Planification forestière

1. Définir ses objectifs

Une bonne planification forestière commence par l’établissement de façon claire des objectifs du propriétaire et s’il y a lieu, des autres utilisateurs. Il existe une grande variété de travaux forestiers et plusieurs sont compatibles avec des objectifs financiers autant que fauniques, de conservation et plus encore. Il est néanmoins important de bien les établir dès le début et de bien les communiquer aux personnes avec qui nous pourrions travailler. Ainsi, ils seront considérés tout au long du processus et plus facilement atteints.

2. Approfondir ses connaissances

La prochaine étape vise à approfondir vos connaissances du boisé. De cette façon, vous pourrez évaluer si vos objectifs sont réalisables dans ce même boisé. Un bon moyen est de réaliser un plan d’aménagement forestier (PAF).

Qu’est-ce qu’un plan d’aménagement forestier?

C’est un document rédigé par un ingénieur forestier qui décrit la forêt question et propose des aménagements à réaliser qui considèrent autant les besoins de la forêt, les principes d’aménagement durables que les objectifs du propriétaire. Ce plan contient le calcul de la surface terrière de chaque peuplement de votre boisé. Ce calcul est un indicateur de densité et de volume de bois dans une forêt en particulier. Il sert à déterminer si une forêt contient suffisamment de bois pour envisager une récolte et éventuellement, à évaluer la quantité de bois qui pourrait être récolté.

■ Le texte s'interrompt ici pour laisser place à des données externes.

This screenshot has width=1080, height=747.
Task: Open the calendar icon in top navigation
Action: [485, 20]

Le PAF peut être bonifié en y intégrant des mesures de conservation ou de protection de la faune. Dans l’un de ces cas, le plan sera cosigné par un ingénieur forestier et un biologiste. Le travail du biologiste consistera d’abord en l’évaluation du boisé. Ce dernier s’attardera davantage à la présence de plantes, d’animaux, de sols ou d’environnements fragiles à l’activité humaine. Il proposera ensuite des mesures visant à éviter ou atténuer les effets des éventuels travaux sur les éléments sensibles identifiés. À titre d’exemple, si votre boisé contient une espèce d’oiseau rare, l’on pourrait vous suggérer de ne pas réaliser de travaux pendant la période de reproduction de ce même oiseau. L’on pourrait aussi vous suggérer des actions à poser qui amélioreraient l’état d’un de ces éléments sensibles comme de créer des amoncèlements de roches ou de branches pour la faune.

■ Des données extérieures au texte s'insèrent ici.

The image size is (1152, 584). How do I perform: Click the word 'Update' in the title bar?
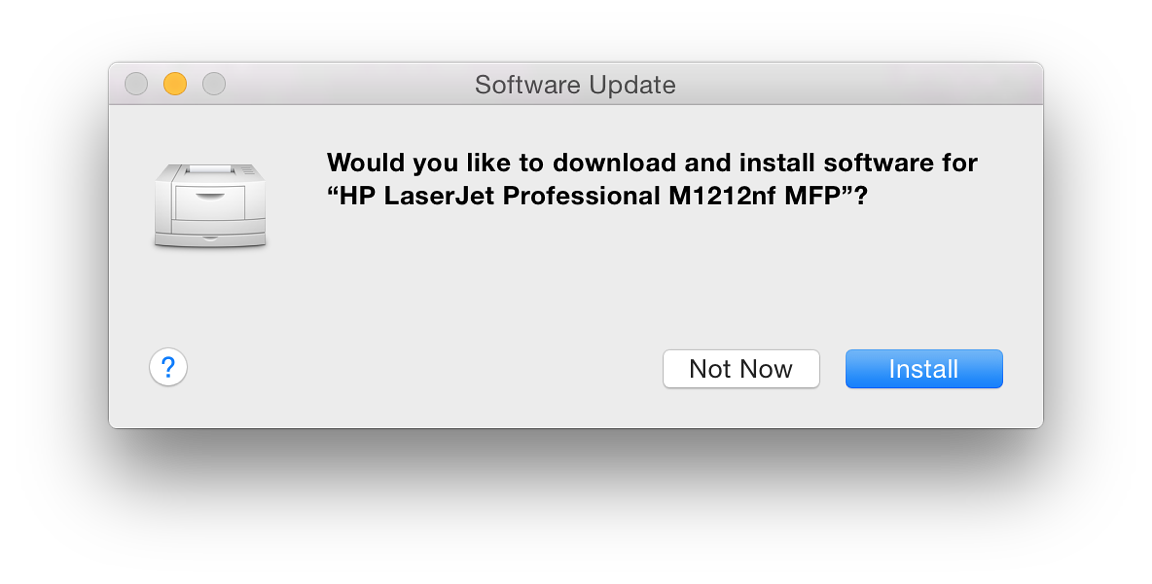[x=632, y=85]
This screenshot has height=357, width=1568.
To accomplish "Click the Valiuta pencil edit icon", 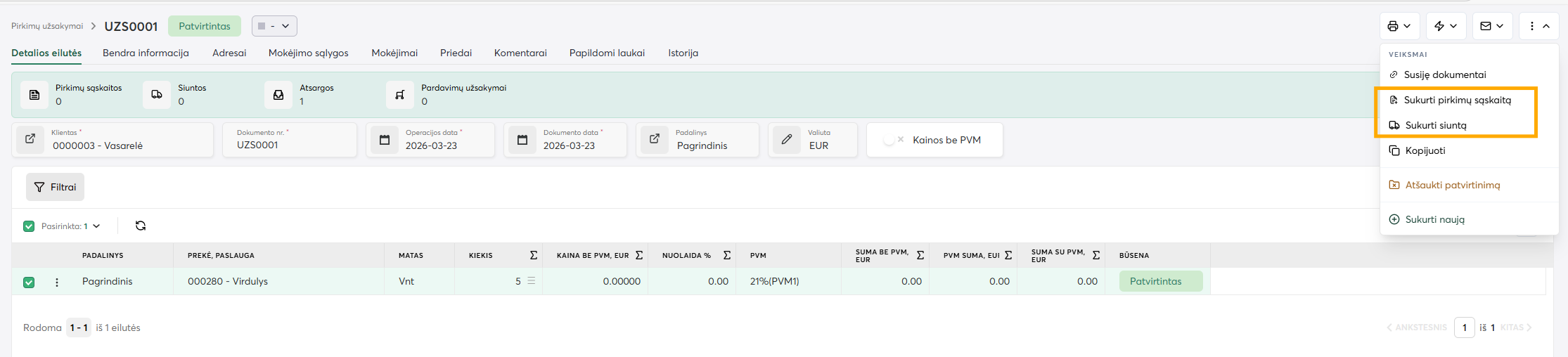I will (x=787, y=140).
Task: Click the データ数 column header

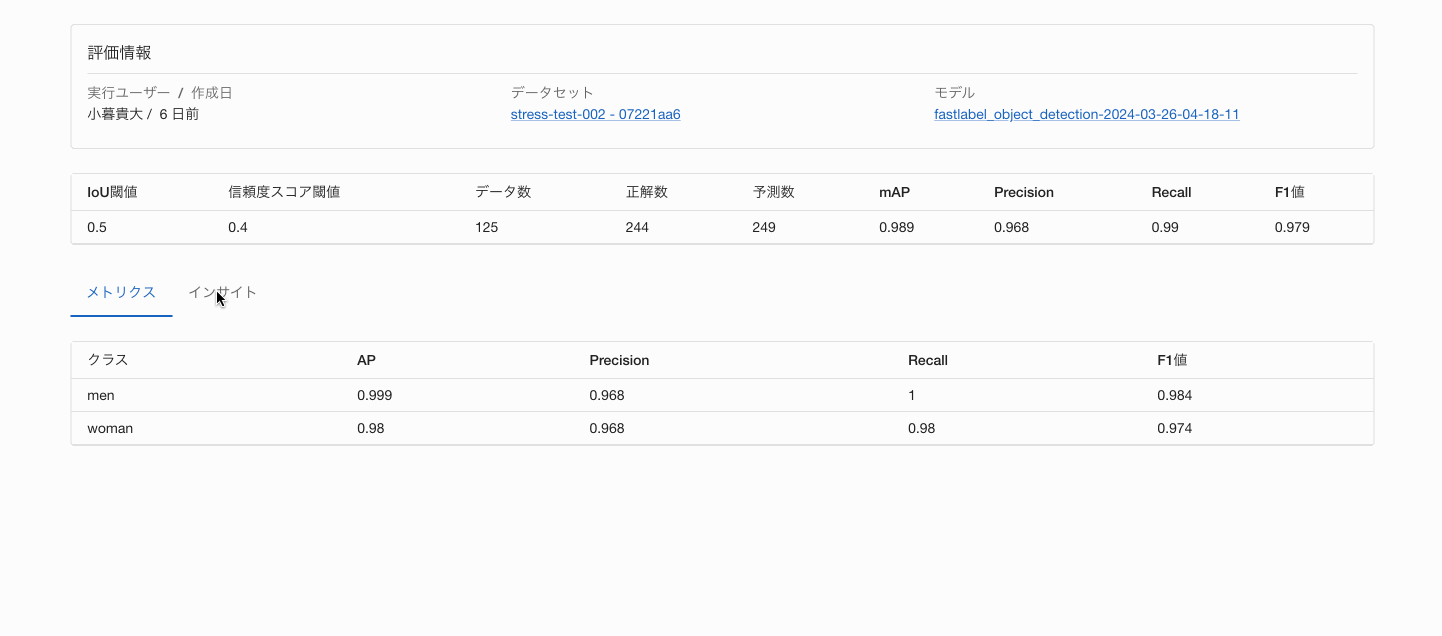Action: 503,192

Certains ingénieurs forestiers pourront aussi vous proposer de certifier votre boisé. La certification forestière a pour but d’édicter des règles qui visent l’atteinte du développement durable. Les règles ressembleront aux suggestions visant à éviter ou atténuer les effets des travaux. Par contre, dans le cas d’un boisé certifié, il ne s’agira pas de suggestions, mais bien de règles à suivre.

 

Avec ces éléments en main, vous devrez décider si vous allez réaliser les travaux qui vous sont suggérés. Vous devez aussi vérifier la réglementation auprès de votre municipalité. Certains travaux pourraient exiger un permis. Votre conseiller forestier peut vous aider dans cette tâche.

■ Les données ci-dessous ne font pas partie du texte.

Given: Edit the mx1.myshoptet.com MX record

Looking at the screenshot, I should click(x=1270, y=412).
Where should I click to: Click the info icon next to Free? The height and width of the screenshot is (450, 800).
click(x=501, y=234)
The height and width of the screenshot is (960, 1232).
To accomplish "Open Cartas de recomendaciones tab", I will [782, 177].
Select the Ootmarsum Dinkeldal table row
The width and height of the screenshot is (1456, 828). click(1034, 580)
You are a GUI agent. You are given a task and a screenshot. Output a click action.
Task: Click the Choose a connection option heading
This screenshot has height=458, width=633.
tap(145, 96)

3. Réalisation des travaux

Ensuite, vous devrez décider si vous réaliserez les travaux vous-même ou si vous les ferez faire par votre conseiller forestier ou par un entrepreneur forestier. Dans un cas comme dans l’autre, une part des travaux doit obligatoirement être faite par votre conseiller forestier si vous désirez avoir accès au programme d’aide à la mise en valeur car le programme exige que les travaux soient prescrits et vérifiés par un expert, en l’occurrence votre ingénieur forestier.

Le martelage

Le martelage est une technique de marquage des arbres réalisée par un professionnel forestier. C’est une façon de transposer la stratégie d’aménagement élaborée par un ingénieur forestier en fonction de vos objectifs, et ce, directement sur le terrain. Plus simplement, c’est une façon d’identifier les arbres à conserver ou à retirer d’une forêt.